Pasamos por Ibarra y
Otavalo, cayó la noche y a las 7:30 pm llegamos a Quito. Observábamos la ciudad
desde el bus, avenidas, fuentes y redomas, realmente habían muchas. Llegamos al
terminal de pasajeros totalmente desorientados, no teníamos idea en qué parte
de la ciudad estábamos. Preguntamos y nos dijeron que el centro de Quito no
estaba muy lejos. Desde un teléfono público llamamos a casa de la familia
Hermann, según lo planeado, allí debía estar nuestro amigo y compañero de
universidad Juan Villasmil. Tuvimos éxito en la llamada, pero nos dijeron que
hacía unos minutos había salido con los muchachos y muchachas de la casa al
estadio a ver un partido de básket y que estarían de regreso a media noche. La
señora que nos atendió nos dijo que lo podíamos llamar a esa hora, pero no lo
íbamos a hacer, ya que nos parecía poco cortés (nos daba pena). No nos quedaba
otra alternativa sino ponernos a buscar hospedaje. Alguien nos sugirió el
Ecuahotel, y nos indicó cómo llegar, nos pusimos en marcha con nuestros
morrales (Gesualdo con su maleta) y en la vía vimos muchos establecimientos que
comenzaban con el prefijo "Ecua": Ecuapollos, Ecuaviajes, Ecuahotel y
así. Encontramos el Ecuahotel, se veía bastante bien y en una zona céntrica,
José Manuel entró a preguntar si había disponibilidad, regresó y nos informó
que tenían habitaciones, entramos los tres y una vez dentro el recepcionista
nos dice que ya no hay, y parece que la misma "gracia" se la habían
echado a otro señor que muy disgustado le reclamaba al empleado. José Manuel
también hizo su aporte con un fuerte reclamo. Nos sugirió que fuéramos al Hotel
Guayaquil que estaba cerca, caminamos hasta allá, no había disponibilidad de
habitación, luego fuimos al Benalcázar, al Sucre y todo este recorrido caminando.

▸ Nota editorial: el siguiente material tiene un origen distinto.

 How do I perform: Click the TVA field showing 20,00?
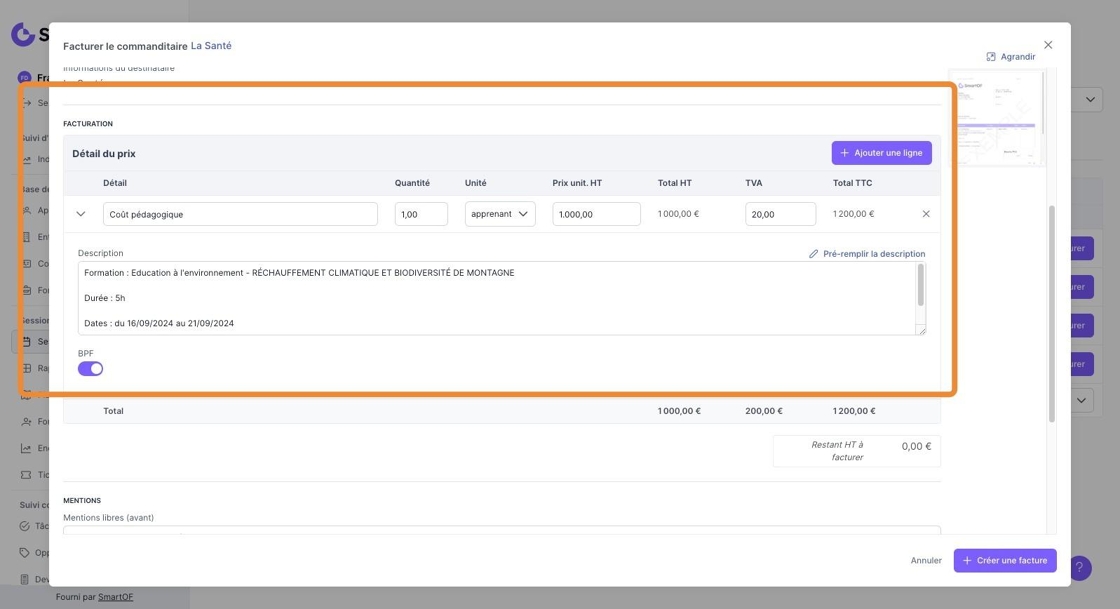pyautogui.click(x=781, y=214)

Encontramos uno llamado Hotel Zulia, ¡nuestro estado!, pero su aspecto
deplorable nos hizo seguir sin siquiera considerarlo. Camina que camina,
Gesualdo que además lo hacía con una maleta, se calentó y exclamó ¡no camino más!, pero gracias a Dios,
justo frente al sitio donde hizo su definitiva sentencia, apareció el Hotel
Interamericano y que además tenía habitaciones disponibles. ¡Se salvó la
Patria!. El hotel no era muy elegante, muy simple, pero bueno, ¿qué más íbamos
a hacer?, haciendo "la vista gorda" de muchos detalles, nos
registramos. Nos costó 390 sucres la noche (18 dólares). El baño no estaba muy
lilmpio, y equipado para una sola persona, es decir, un jaboncito y una toalla.
No había vaso ni jarra de agua, la fuimos a pedir. El recepcionista era un
muchacho de unos 20 años que estaba fumando y jugando cartas con un compañero.
A la petición de José Manuel, responde que tomemos agua del lavamanos y que de
vaso usáramos las manos. Muy disgustados regresamos a la habitación con la
firme idea de salir de esa "pocilga" al día siguiente.